First example - counting the elements in a range:
var mySortedSet1 = new SortedSet<int>();
// populate ...
int rangeCount = (from n in mySortedSet1
where ((n >= 1000000000) && (n <= 2000000000))
select n).Count();
Not exactly sure what LINQ to Objects does here internally, worst case it's checking every single element which would be O(n).

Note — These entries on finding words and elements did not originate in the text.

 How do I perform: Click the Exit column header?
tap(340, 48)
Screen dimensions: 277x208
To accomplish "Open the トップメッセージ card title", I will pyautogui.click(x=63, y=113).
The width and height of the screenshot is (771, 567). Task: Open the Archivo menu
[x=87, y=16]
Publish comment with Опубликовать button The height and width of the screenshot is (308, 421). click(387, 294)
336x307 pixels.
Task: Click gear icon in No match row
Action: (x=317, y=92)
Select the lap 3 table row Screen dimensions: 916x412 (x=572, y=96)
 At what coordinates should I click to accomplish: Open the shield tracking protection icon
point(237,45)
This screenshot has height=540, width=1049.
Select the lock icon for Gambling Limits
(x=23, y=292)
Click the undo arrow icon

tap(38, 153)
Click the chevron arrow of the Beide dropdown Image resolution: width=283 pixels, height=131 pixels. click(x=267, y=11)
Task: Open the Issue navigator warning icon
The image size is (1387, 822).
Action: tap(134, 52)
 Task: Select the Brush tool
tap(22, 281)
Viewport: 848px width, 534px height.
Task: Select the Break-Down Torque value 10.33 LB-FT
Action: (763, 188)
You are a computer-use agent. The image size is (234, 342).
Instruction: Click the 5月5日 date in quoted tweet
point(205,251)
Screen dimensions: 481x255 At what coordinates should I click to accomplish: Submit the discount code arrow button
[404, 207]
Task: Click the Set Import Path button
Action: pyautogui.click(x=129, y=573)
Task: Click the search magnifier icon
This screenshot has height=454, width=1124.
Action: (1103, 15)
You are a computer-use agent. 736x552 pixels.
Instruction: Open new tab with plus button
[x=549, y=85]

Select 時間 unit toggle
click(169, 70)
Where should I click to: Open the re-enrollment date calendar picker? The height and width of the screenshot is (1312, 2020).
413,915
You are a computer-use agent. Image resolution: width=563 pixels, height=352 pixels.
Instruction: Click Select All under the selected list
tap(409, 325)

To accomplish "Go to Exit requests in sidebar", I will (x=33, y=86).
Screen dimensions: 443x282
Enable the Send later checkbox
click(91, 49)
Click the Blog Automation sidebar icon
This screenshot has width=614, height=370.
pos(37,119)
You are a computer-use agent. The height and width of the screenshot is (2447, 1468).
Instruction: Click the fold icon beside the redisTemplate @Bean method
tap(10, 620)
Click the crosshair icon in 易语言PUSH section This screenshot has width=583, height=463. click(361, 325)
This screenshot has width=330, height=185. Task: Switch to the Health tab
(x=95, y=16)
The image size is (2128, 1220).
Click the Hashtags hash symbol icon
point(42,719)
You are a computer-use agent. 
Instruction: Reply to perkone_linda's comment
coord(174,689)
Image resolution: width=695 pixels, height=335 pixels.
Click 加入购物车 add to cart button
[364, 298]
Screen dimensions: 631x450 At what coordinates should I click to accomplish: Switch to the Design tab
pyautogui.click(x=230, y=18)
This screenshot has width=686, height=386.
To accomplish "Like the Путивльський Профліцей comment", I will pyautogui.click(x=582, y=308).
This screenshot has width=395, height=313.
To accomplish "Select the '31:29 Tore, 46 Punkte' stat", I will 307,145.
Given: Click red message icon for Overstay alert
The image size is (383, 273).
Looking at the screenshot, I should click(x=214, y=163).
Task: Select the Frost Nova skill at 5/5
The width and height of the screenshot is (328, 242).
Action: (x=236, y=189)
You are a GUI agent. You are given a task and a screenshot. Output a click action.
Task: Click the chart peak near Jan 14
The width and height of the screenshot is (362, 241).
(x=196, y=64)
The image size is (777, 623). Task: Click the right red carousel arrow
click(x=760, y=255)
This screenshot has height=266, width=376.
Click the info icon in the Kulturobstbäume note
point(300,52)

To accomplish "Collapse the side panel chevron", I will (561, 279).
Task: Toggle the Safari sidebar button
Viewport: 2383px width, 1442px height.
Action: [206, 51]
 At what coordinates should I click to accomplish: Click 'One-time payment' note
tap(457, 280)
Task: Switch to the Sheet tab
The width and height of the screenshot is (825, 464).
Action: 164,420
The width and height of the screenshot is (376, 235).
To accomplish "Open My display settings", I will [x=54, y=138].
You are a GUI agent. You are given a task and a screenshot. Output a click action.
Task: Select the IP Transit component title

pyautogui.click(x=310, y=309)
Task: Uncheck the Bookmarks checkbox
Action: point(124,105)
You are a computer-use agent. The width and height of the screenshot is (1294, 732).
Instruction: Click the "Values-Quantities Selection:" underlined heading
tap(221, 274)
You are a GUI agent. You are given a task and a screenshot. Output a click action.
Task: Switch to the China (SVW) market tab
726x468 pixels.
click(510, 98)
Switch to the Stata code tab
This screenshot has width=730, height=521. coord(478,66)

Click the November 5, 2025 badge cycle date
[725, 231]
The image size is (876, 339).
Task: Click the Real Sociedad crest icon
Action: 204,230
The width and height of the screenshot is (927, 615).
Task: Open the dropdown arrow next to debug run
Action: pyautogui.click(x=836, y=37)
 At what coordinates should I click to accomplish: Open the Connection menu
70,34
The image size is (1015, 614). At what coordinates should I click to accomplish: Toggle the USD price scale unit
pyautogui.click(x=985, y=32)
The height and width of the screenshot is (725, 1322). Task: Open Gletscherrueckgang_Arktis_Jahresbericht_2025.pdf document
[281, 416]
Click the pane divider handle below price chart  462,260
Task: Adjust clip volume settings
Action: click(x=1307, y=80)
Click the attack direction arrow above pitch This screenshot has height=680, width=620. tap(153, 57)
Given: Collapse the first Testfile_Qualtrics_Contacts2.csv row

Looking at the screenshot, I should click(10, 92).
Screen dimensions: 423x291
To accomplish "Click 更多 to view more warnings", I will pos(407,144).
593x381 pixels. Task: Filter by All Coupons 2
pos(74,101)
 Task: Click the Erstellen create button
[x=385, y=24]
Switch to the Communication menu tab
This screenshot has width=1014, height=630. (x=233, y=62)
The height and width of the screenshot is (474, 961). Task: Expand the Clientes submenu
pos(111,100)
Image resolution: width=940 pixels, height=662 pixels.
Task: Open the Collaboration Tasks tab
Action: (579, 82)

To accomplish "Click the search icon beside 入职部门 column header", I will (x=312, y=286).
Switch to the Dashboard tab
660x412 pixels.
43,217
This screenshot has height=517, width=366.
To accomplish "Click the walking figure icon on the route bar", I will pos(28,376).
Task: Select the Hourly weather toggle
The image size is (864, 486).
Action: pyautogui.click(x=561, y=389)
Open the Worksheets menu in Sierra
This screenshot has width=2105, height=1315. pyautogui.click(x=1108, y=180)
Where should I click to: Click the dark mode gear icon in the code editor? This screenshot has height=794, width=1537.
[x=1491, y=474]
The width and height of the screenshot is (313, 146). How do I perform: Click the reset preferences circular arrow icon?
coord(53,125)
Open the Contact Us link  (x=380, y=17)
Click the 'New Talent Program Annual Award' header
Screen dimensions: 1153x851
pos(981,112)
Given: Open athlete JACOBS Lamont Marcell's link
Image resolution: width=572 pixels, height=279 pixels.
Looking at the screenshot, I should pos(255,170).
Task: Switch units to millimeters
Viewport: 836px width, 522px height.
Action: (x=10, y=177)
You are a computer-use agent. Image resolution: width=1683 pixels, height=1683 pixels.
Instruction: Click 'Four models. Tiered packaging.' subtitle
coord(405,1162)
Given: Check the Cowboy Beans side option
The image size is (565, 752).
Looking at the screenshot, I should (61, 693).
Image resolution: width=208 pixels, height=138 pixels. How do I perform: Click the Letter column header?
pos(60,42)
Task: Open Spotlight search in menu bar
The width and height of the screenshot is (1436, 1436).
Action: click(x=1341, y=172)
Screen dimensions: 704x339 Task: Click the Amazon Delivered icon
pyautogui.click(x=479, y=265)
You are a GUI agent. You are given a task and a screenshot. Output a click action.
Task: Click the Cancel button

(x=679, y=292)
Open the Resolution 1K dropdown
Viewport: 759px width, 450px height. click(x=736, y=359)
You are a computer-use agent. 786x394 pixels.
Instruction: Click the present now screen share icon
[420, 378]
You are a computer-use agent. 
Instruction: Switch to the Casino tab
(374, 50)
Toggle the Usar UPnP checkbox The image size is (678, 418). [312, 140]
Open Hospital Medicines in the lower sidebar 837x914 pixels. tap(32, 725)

The can be done a lot faster by taking advantage of the sorting with a binary search for the lower and upper bound in O(log n).
Second example - SelectMany over list of sets:
var myListOfSortedSets = new List<SortedSet<int>>();
// populate...
var q = myListOfSortedSets.SelectMany(s => s).OrderBy(s => s);
foreach (var n in q)
{
Console.WriteLine(n);
}
If LINQ to SQL Objects were to take advantage of the sorting, it could effectively zipper-merge all the sorted sets into one large sorted list in O(n). The .OrderBy on the result could then be ignored as the list is already sorted.
Instead, SelectMany concatenates all the sorted sets into one large (now unsorted) list which will required another O(n log n) sort. This can easily be verified by removing the .OrderBy and observing the order in which the elements are written to the console.
My question is: is there already an alternative, more efficient implementation of LINQ to SortedSet/SortedList out there?
i4o looks very interesting, but it seems to require secondary index collections to improve query performance on the original collection. I just want queries on my sorted collections to run faster by taking advantage of the sorting.